◆ WHAT THIS TASK INVOLVES: Convert every line of the items below into a numbered list, leaving out any blank lines.

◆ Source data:
......

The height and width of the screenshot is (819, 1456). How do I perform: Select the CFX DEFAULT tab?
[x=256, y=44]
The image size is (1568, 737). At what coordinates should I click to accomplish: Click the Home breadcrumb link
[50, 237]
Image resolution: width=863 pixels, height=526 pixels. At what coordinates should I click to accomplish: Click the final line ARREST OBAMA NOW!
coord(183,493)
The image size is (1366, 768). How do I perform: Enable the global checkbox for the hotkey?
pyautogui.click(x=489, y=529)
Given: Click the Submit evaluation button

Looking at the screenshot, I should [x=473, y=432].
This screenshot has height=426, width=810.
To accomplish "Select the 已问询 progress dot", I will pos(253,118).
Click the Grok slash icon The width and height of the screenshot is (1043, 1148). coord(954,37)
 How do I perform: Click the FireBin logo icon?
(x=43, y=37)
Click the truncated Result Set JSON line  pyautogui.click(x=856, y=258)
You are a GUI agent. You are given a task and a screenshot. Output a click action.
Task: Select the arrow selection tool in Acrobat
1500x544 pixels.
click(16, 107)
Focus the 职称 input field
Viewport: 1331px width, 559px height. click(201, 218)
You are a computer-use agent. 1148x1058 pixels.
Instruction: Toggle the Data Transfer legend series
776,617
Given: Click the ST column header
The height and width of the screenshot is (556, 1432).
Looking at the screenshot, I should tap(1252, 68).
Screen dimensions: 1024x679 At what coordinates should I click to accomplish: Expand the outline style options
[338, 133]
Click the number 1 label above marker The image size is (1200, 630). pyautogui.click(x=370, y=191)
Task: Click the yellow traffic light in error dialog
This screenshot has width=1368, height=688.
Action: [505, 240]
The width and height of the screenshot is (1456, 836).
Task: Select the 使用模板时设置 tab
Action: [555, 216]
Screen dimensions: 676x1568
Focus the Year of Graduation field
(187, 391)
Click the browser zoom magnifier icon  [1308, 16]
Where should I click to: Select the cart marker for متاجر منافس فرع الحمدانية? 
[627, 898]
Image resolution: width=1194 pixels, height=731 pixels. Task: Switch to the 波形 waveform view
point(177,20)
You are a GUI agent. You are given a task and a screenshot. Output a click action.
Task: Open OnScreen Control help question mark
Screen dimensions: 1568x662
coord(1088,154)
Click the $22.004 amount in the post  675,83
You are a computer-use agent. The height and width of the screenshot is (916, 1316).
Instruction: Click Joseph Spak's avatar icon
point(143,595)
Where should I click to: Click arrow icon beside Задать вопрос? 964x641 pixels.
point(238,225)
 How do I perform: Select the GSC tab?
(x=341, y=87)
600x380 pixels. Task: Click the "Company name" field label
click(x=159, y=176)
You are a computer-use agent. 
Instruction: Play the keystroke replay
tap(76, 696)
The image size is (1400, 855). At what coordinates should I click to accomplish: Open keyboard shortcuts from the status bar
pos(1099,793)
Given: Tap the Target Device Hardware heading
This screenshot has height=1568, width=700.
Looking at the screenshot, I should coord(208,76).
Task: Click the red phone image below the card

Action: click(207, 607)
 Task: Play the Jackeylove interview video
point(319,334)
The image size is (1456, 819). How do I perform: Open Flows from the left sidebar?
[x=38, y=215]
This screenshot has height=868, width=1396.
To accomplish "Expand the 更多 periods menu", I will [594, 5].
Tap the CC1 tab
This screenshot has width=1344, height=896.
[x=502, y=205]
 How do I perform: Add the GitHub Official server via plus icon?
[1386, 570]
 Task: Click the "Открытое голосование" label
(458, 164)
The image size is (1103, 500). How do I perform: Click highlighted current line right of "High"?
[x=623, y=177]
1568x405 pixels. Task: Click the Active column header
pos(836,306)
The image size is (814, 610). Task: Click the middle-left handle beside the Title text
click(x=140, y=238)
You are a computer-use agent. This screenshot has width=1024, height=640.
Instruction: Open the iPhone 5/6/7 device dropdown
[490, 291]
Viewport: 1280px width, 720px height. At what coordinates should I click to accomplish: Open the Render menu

......

◆ EXPECTED ANSWER:
1. The height and width of the screenshot is (819, 1456). How do I perform: Select the CFX DEFAULT tab?
2. [x=256, y=44]
3. The image size is (1568, 737). At what coordinates should I click to accomplish: Click the Home breadcrumb link
4. [50, 237]
5. Image resolution: width=863 pixels, height=526 pixels. At what coordinates should I click to accomplish: Click the final line ARREST OBAMA NOW!
6. coord(183,493)
7. The image size is (1366, 768). How do I perform: Enable the global checkbox for the hotkey?
8. pyautogui.click(x=489, y=529)
9. Given: Click the Submit evaluation button
10. Looking at the screenshot, I should [x=473, y=432].
11. This screenshot has height=426, width=810.
12. To accomplish "Select the 已问询 progress dot", I will pos(253,118).
13. Click the Grok slash icon The width and height of the screenshot is (1043, 1148). coord(954,37)
14.  How do I perform: Click the FireBin logo icon?
15. (x=43, y=37)
16. Click the truncated Result Set JSON line  pyautogui.click(x=856, y=258)
17. You are a GUI agent. You are given a task and a screenshot. Output a click action.
18. Task: Select the arrow selection tool in Acrobat
19. 1500x544 pixels.
20. click(16, 107)
21. Focus the 职称 input field
22. Viewport: 1331px width, 559px height. click(201, 218)
23. You are a computer-use agent. 1148x1058 pixels.
24. Instruction: Toggle the Data Transfer legend series
25. 776,617
26. Given: Click the ST column header
27. The height and width of the screenshot is (556, 1432).
28. Looking at the screenshot, I should tap(1252, 68).
29. Screen dimensions: 1024x679 At what coordinates should I click to accomplish: Expand the outline style options
30. [338, 133]
31. Click the number 1 label above marker The image size is (1200, 630). pyautogui.click(x=370, y=191)
32. Task: Click the yellow traffic light in error dialog
33. This screenshot has width=1368, height=688.
34. Action: [505, 240]
35. The width and height of the screenshot is (1456, 836).
36. Task: Select the 使用模板时设置 tab
37. Action: [555, 216]
38. Screen dimensions: 676x1568
39. Focus the Year of Graduation field
40. (187, 391)
41. Click the browser zoom magnifier icon  [1308, 16]
42. Where should I click to: Select the cart marker for متاجر منافس فرع الحمدانية? 
43. [627, 898]
44. Image resolution: width=1194 pixels, height=731 pixels. Task: Switch to the 波形 waveform view
45. point(177,20)
46. You are a GUI agent. You are given a task and a screenshot. Output a click action.
47. Task: Open OnScreen Control help question mark
48. Screen dimensions: 1568x662
49. coord(1088,154)
50. Click the $22.004 amount in the post  675,83
51. You are a computer-use agent. The height and width of the screenshot is (916, 1316).
52. Instruction: Click Joseph Spak's avatar icon
53. point(143,595)
54. Where should I click to: Click arrow icon beside Задать вопрос? 964x641 pixels.
55. point(238,225)
56.  How do I perform: Select the GSC tab?
57. (x=341, y=87)
58. 600x380 pixels. Task: Click the "Company name" field label
59. click(x=159, y=176)
60. You are a computer-use agent. 
61. Instruction: Play the keystroke replay
62. tap(76, 696)
63. The image size is (1400, 855). At what coordinates should I click to accomplish: Open keyboard shortcuts from the status bar
64. pos(1099,793)
65. Given: Tap the Target Device Hardware heading
66. This screenshot has height=1568, width=700.
67. Looking at the screenshot, I should coord(208,76).
68. Task: Click the red phone image below the card
69. Action: click(207, 607)
70.  Task: Play the Jackeylove interview video
71. point(319,334)
72. The image size is (1456, 819). How do I perform: Open Flows from the left sidebar?
73. [x=38, y=215]
74. This screenshot has height=868, width=1396.
75. To accomplish "Expand the 更多 periods menu", I will [594, 5].
76. Tap the CC1 tab
77. This screenshot has width=1344, height=896.
78. [x=502, y=205]
79.  How do I perform: Add the GitHub Official server via plus icon?
80. [1386, 570]
81.  Task: Click the "Открытое голосование" label
82. (458, 164)
83. The image size is (1103, 500). How do I perform: Click highlighted current line right of "High"?
84. [x=623, y=177]
85. 1568x405 pixels. Task: Click the Active column header
86. pos(836,306)
87. The image size is (814, 610). Task: Click the middle-left handle beside the Title text
88. click(x=140, y=238)
89. You are a computer-use agent. This screenshot has width=1024, height=640.
90. Instruction: Open the iPhone 5/6/7 device dropdown
91. [490, 291]
92. Viewport: 1280px width, 720px height. At what coordinates should I click to accomplish: Open the Render menu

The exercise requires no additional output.